Why custom framing is worth the investment

  • By Julie Ewing

Professionally framed photographs set the tone for your home. They have the potential to become heirlooms for future generations, and the ‘centerpiece’ for your walls. Various moldings and glass finishes can elevate photography even further. A wall filled with vibrant photographs of special memories with loved ones will become a focal point, as well as a talking point.

The costs of framing depend on three things: materials, labour, and size. A project can cost well into the high hundreds if the framing you choose is highly intricate, includes premium matting options and conservation glass.  However, following are five key reasons that custom framing your photographs is worth the investment:

1. Protecting and conserving the artwork

You’ve invested in photography and it makes sense to protect that investment. Framing acts first and foremost as protection to the artwork. While framing is a large part of the presentation, without it, your artwork would be susceptible to multiple kinds of damage. When you have something that is of great sentimental value, it’s imperative that you frame the item as soon as possible to ensure it’s protected. Unframed prints could become stained, dented, torn, scratched or suffer water damage. Framing allows you to handle the photographs without transferring oils from your hands to the surface.
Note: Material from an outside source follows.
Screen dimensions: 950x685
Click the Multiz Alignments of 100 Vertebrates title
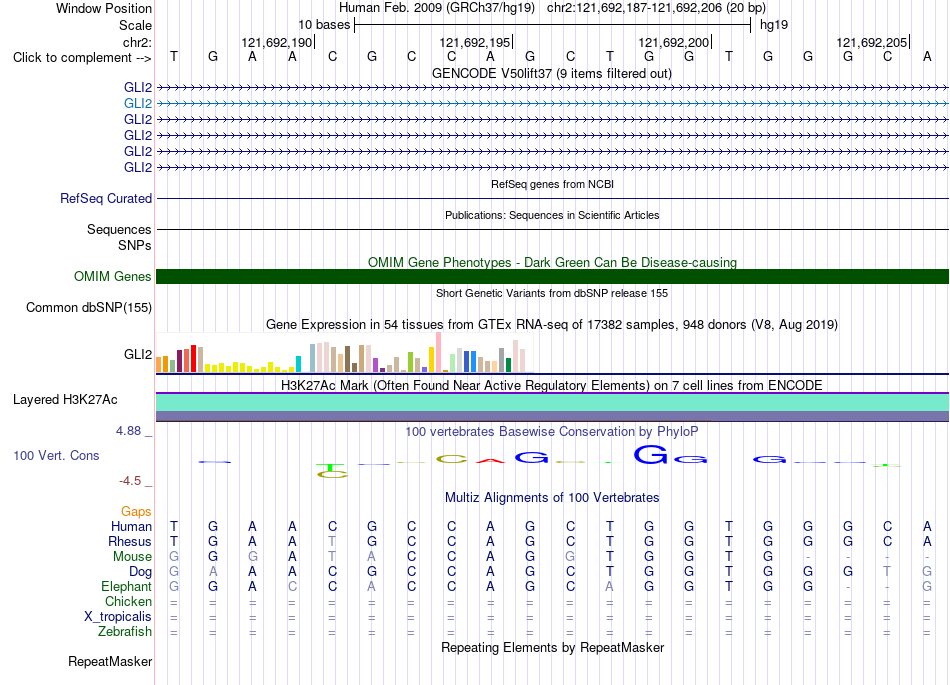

Sometimes, opting for the smallest initial cost is the most expensive mistake you can make long-term. You likely have boxes of photographs from your childhood that are faded and curling by now. Conservation framing is the means by which you prevent your precious art and images from the same fate.
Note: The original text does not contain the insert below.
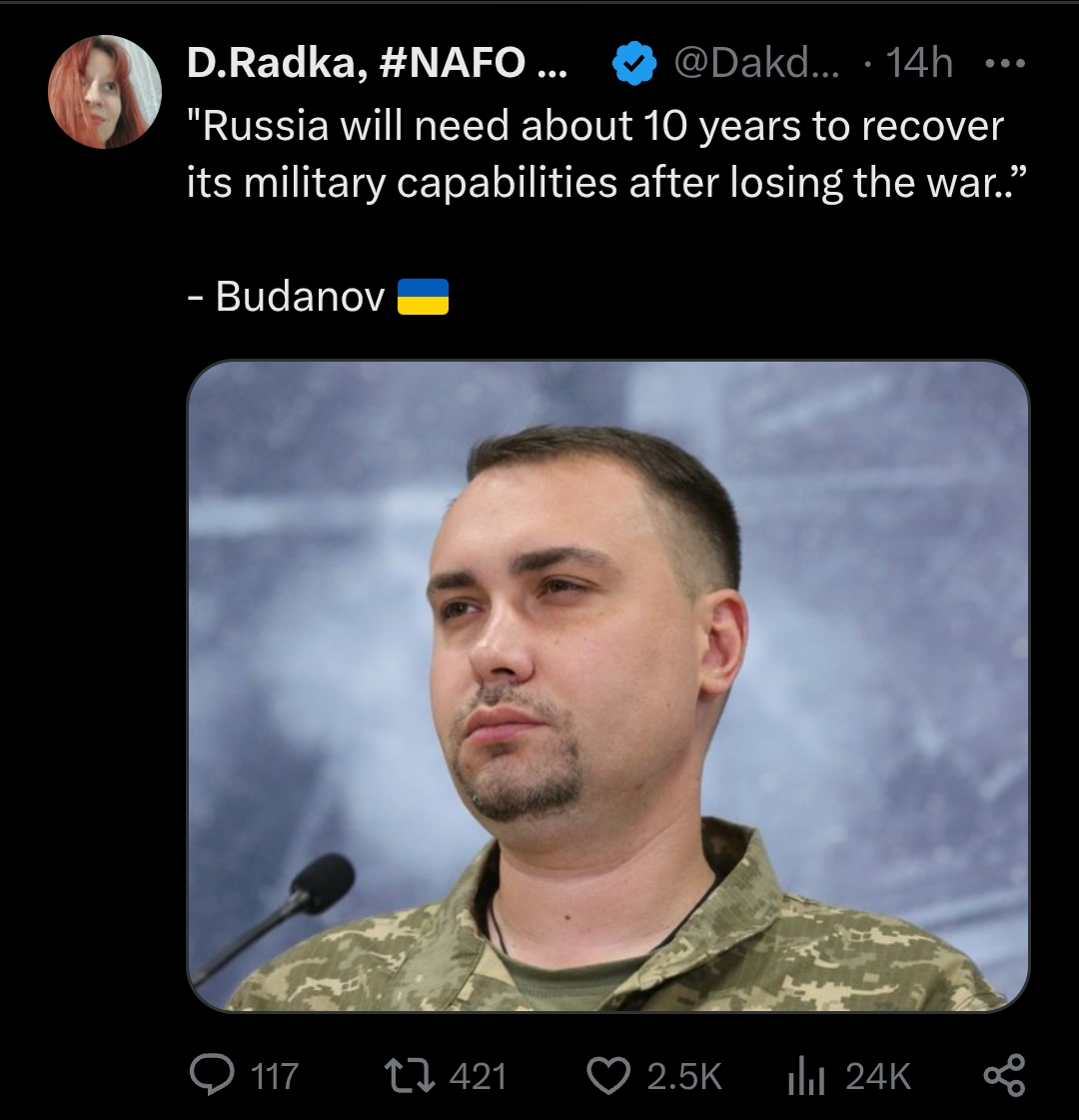Like the tweet with heart icon

[x=608, y=1076]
At Lifeworks Photography, our framing is covered by a lifetime warranty for faulty manufacture.  Issues like this tend to be noticed quite early and are fixed immediately.

2. Time and Effort

Custom framing of photography is far from simple, even for the most experienced professional. From the time a framing project begins there is much time and effort taken to measure, cut and join the frame, plus mount the artwork. We will recommend various methods to determine how to frame a piece based on its dimension and composition. This involves creativity and attention to detail as to what is being framed, where it will be hung and what suits the decor of your home.

When you pay for a framing project you pay for specialised services and products, including; conservation, acid-free mat boards, glass that is reflective or non-reflective with or without high UV ratings and hardware for joining and hanging. There is a lot of skill involved in putting it all together professionally at a high-quality standard.

3. You choose the look and feel

As the name suggests, custom framing is a specialised service. That means you have the ability to choose everything from your mat and frame to the mat boards and glass used in the project. As with all things, custom work will cost you more, it’s unique and gives you exactly what you’re looking for. We pay more for custom services, no matter what the industry; cakes for special occasions, formal dresses, haircuts and colouring just to name a few. Given photographs capture such personal and individual moments, it makes sense that your framing is individualised also.

4. Longevity of materials

Archival, acid-free, conservation quality mats should remain looking the same they did the day you collected them, non-archival will deteriorate, spot with mildew over time and brown, this, in turn, will affect and damage your artwork.

High-quality glass with 70-90% UV resistance will increase the longevity of your artwork, preserving colours, brightness, and vibrancy, especially in brightly lit rooms where they are susceptible to UV damage over time.

Good quality frames will outlast our lifetimes.

5. Avoid the biggest framing misconception

People can frame their artwork themselves, however, the misconception, like many things we do ourselves, is the amount of labour that’s involved in doing it well.  According to Kim, my framer for over 17 years, “It’s an extremely tedious process to do, and to do well: to size things correctly, to make sure the proportions are right, to source all of the materials needed, cut the mats to perfection and to keep those annoying dust specs out.”

“An important component of framing photography is how the artwork is attached to its backing board. You have to think about the kind of hinges or acid-free glue mounting options used so that you’re not doing irreparable damage.”

In summary, we want you to enjoy your photographs forever. All Artwork that is to be hung and enjoyed for many years to come in your home we strongly advise against ‘off-the-shelf’ frames and DIY Internet specials.  It may save you money in the short-term, but it could cost you a lot more in the future.